(Stored data entries)
-*-

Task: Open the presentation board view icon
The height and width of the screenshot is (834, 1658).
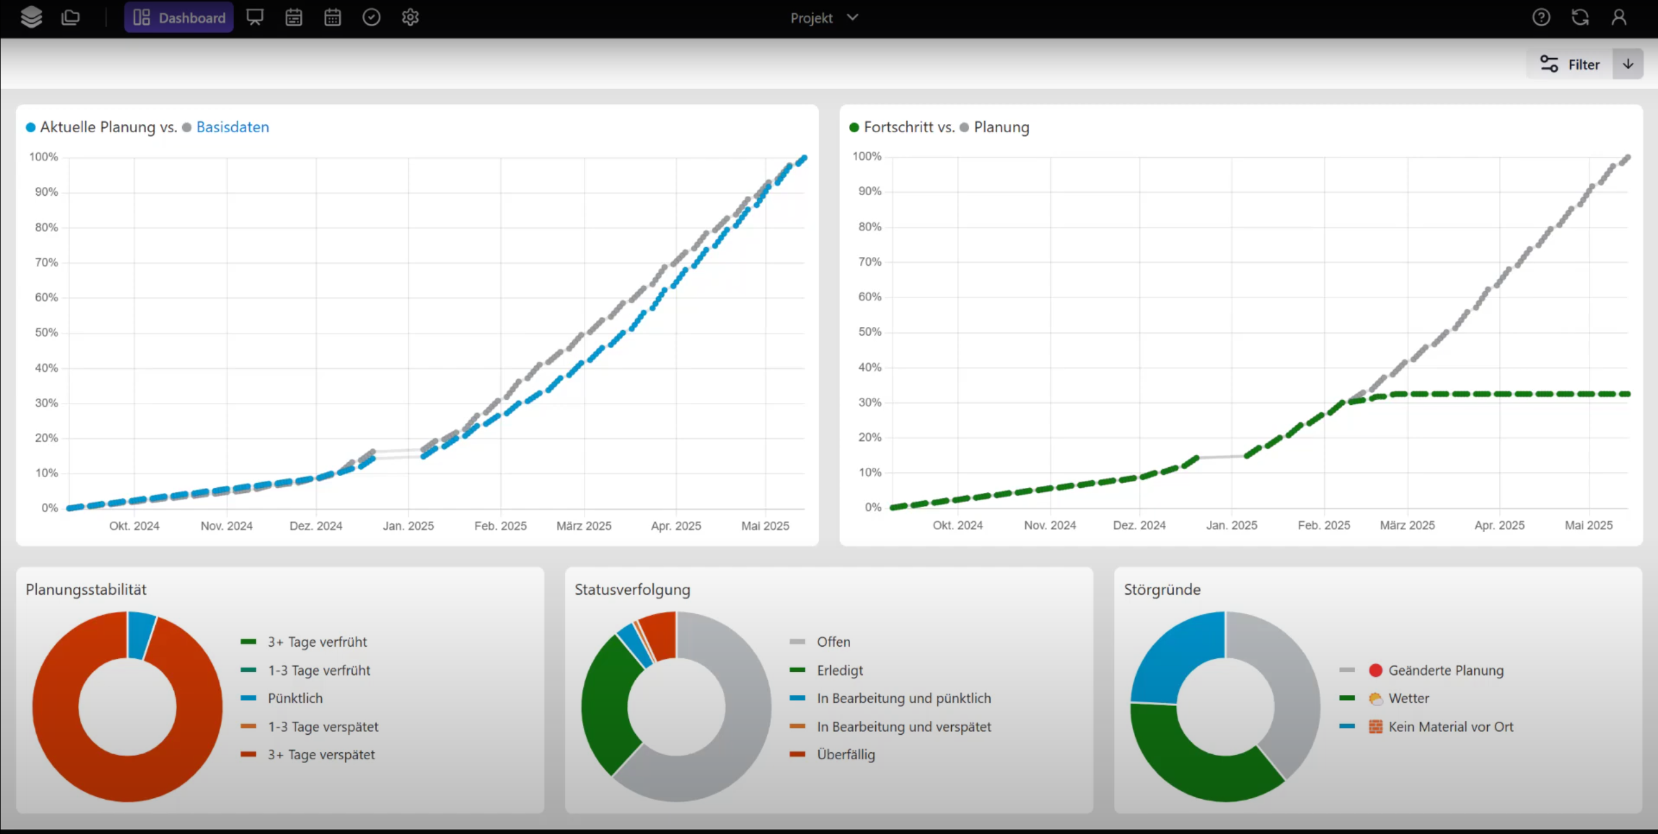Action: point(255,17)
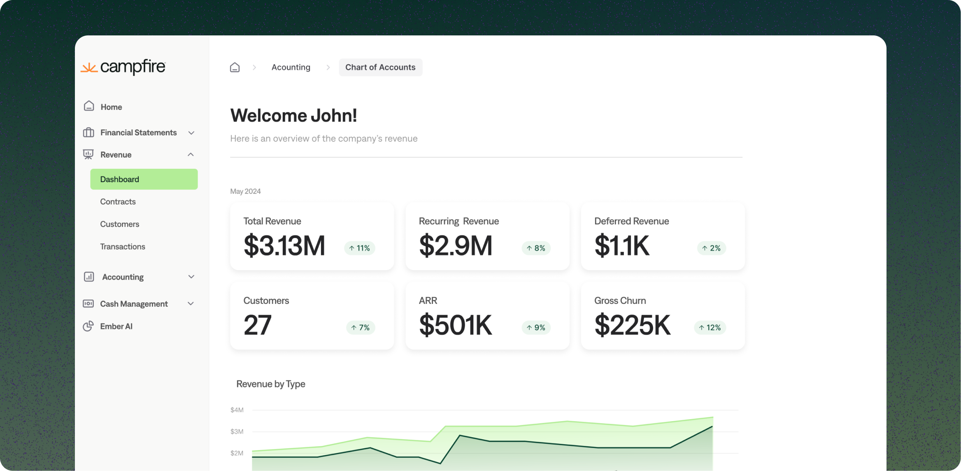961x471 pixels.
Task: Click the Gross Churn 12% badge
Action: click(x=710, y=327)
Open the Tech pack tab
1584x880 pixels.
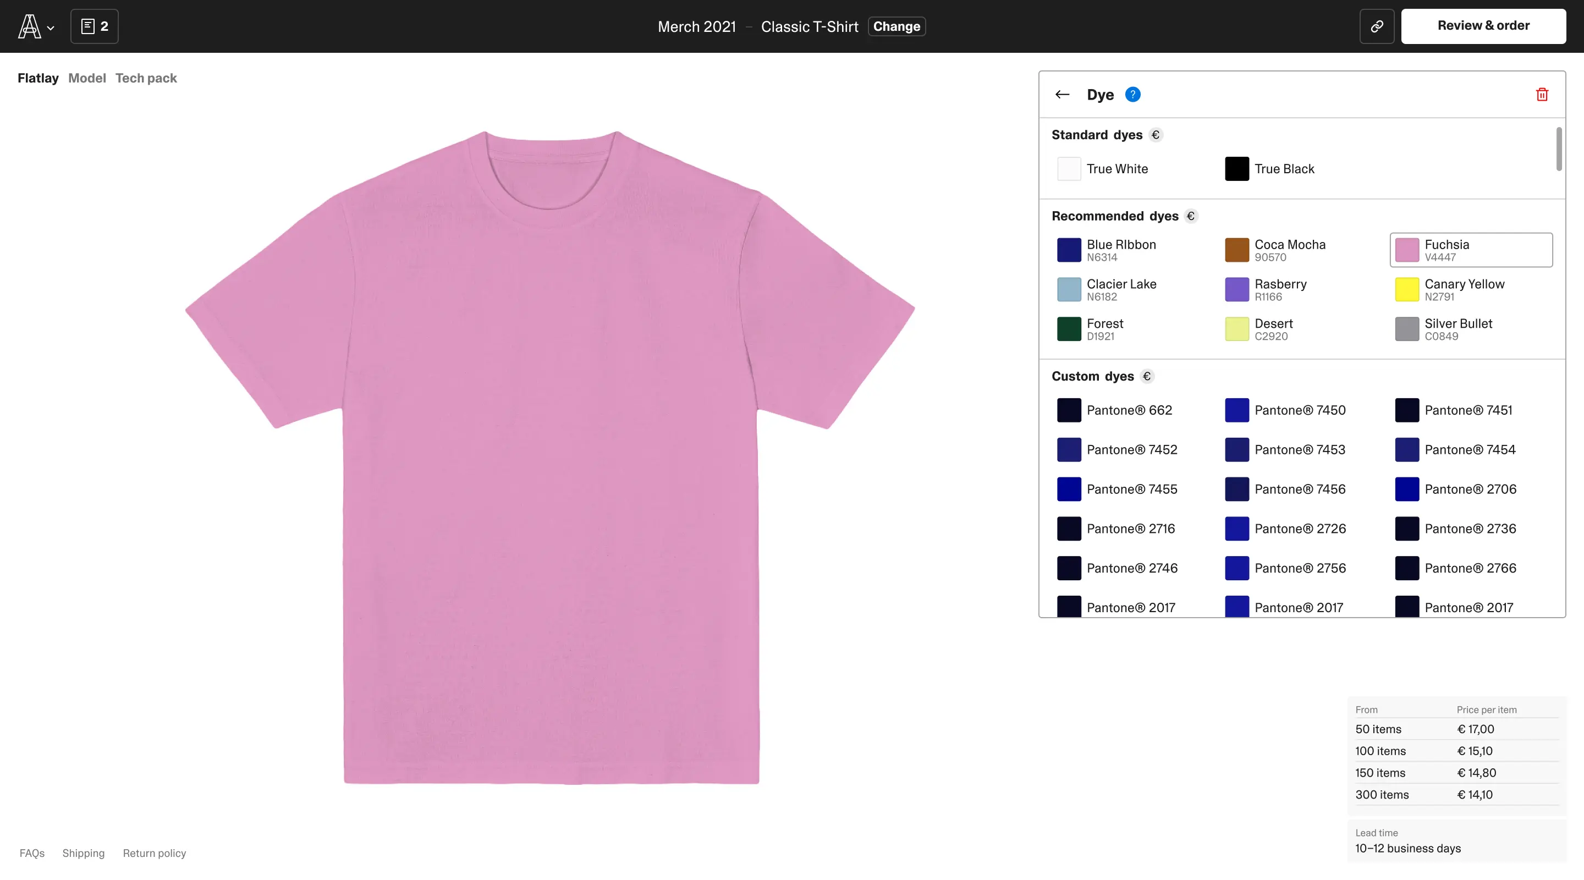pos(146,78)
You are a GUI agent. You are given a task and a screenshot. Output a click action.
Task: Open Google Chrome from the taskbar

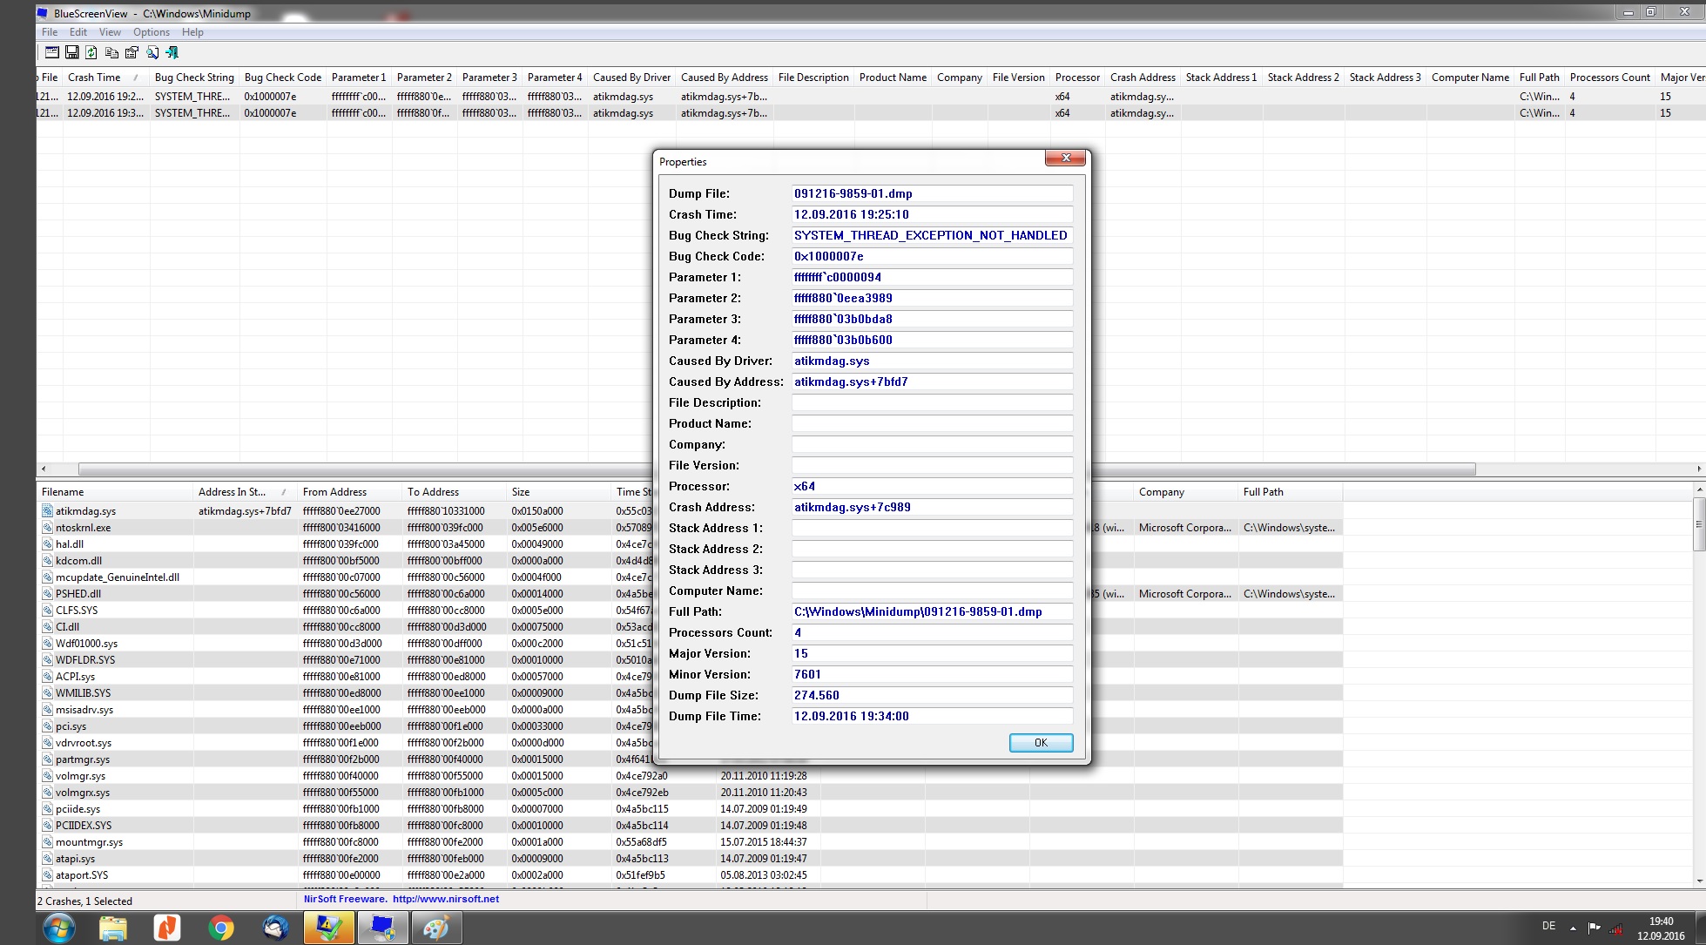pos(221,928)
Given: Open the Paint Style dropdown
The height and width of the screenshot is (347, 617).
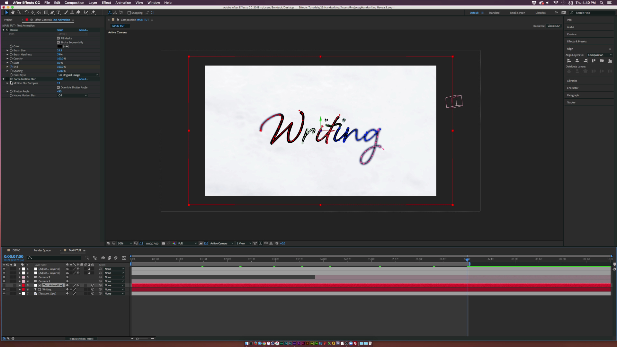Looking at the screenshot, I should (77, 75).
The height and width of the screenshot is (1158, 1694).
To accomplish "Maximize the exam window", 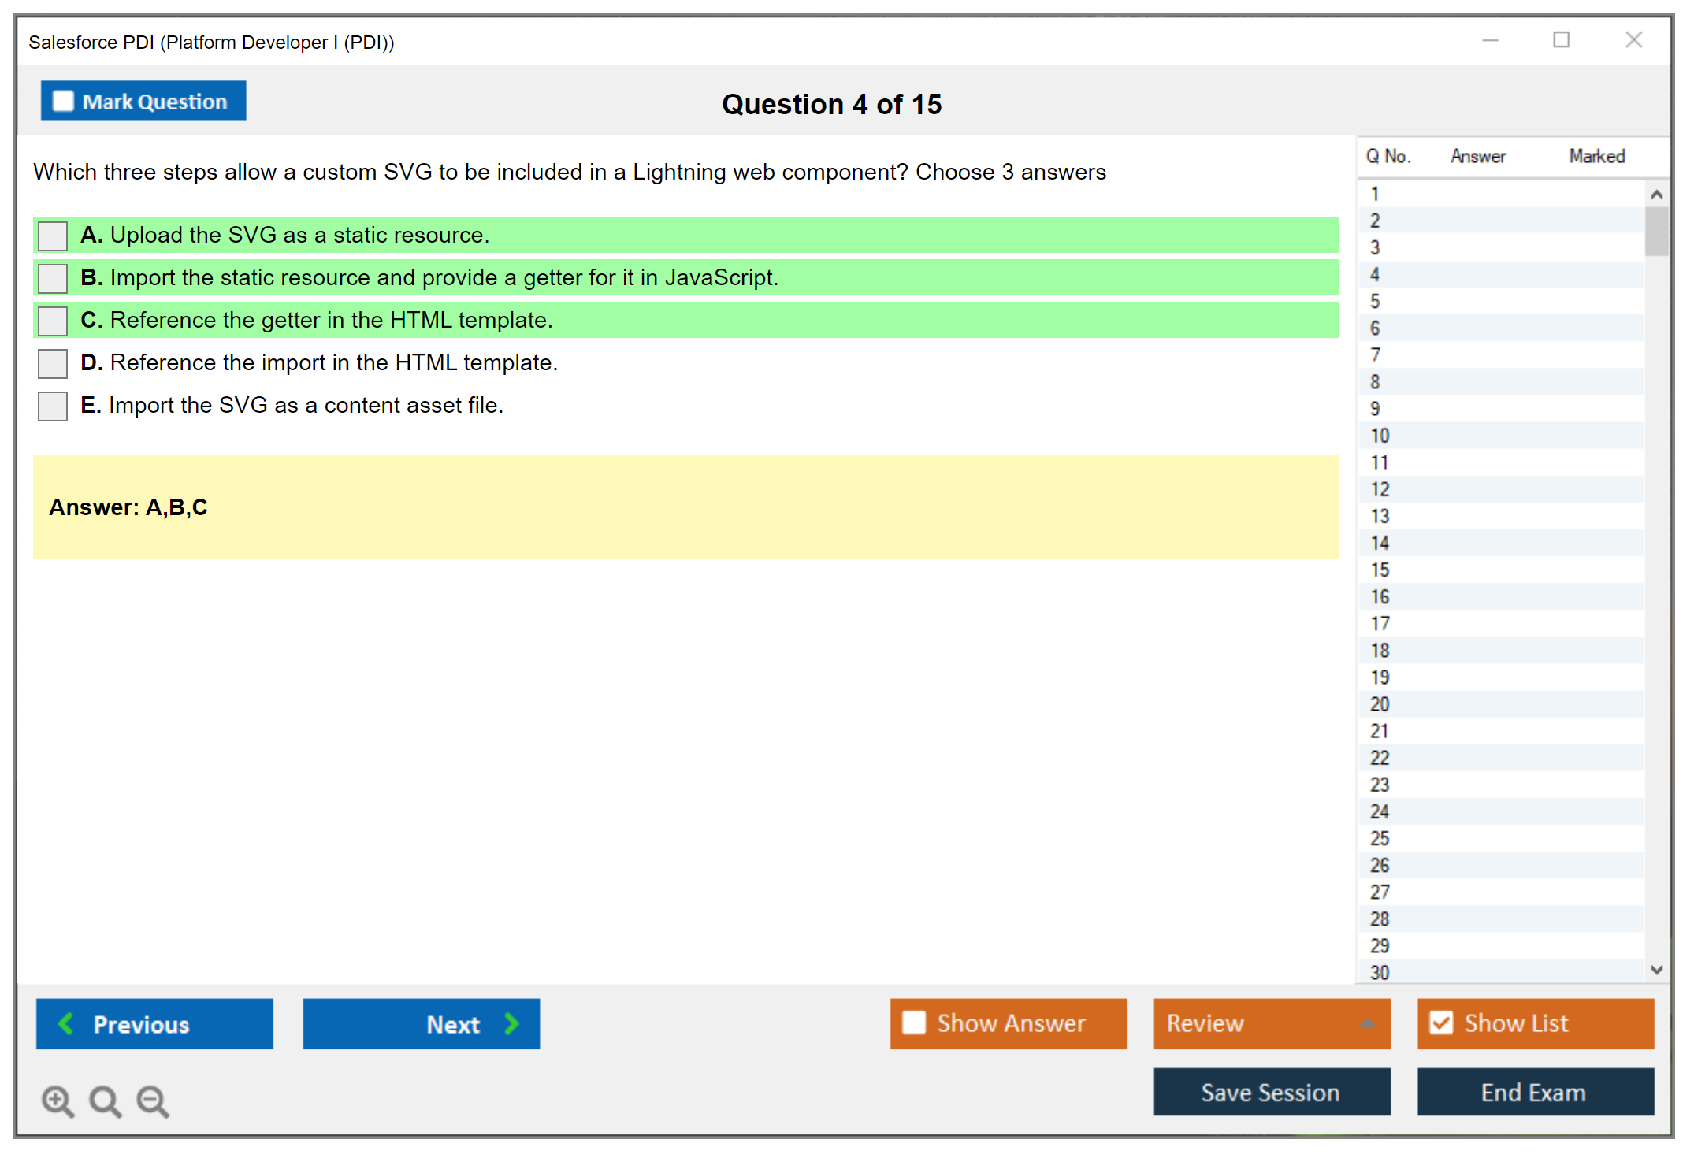I will point(1561,40).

-*-

(Directions)
Without the pictures, repeat the entries above line by line, from the first through the one that contains "Given: Open the Paint Style dropdown", both ends included.

(Problem solution)
Task: Open the presentation board view icon
The height and width of the screenshot is (834, 1658).
Action: point(255,17)
961x471 pixels.
Task: Click the Gross Churn 12% badge
Action: click(x=710, y=327)
Open the Tech pack tab
1584x880 pixels.
pos(146,78)
You are a GUI agent. You are given a task and a screenshot. Output a click action.
Task: Open Google Chrome from the taskbar

pos(221,928)
Given: Open the Paint Style dropdown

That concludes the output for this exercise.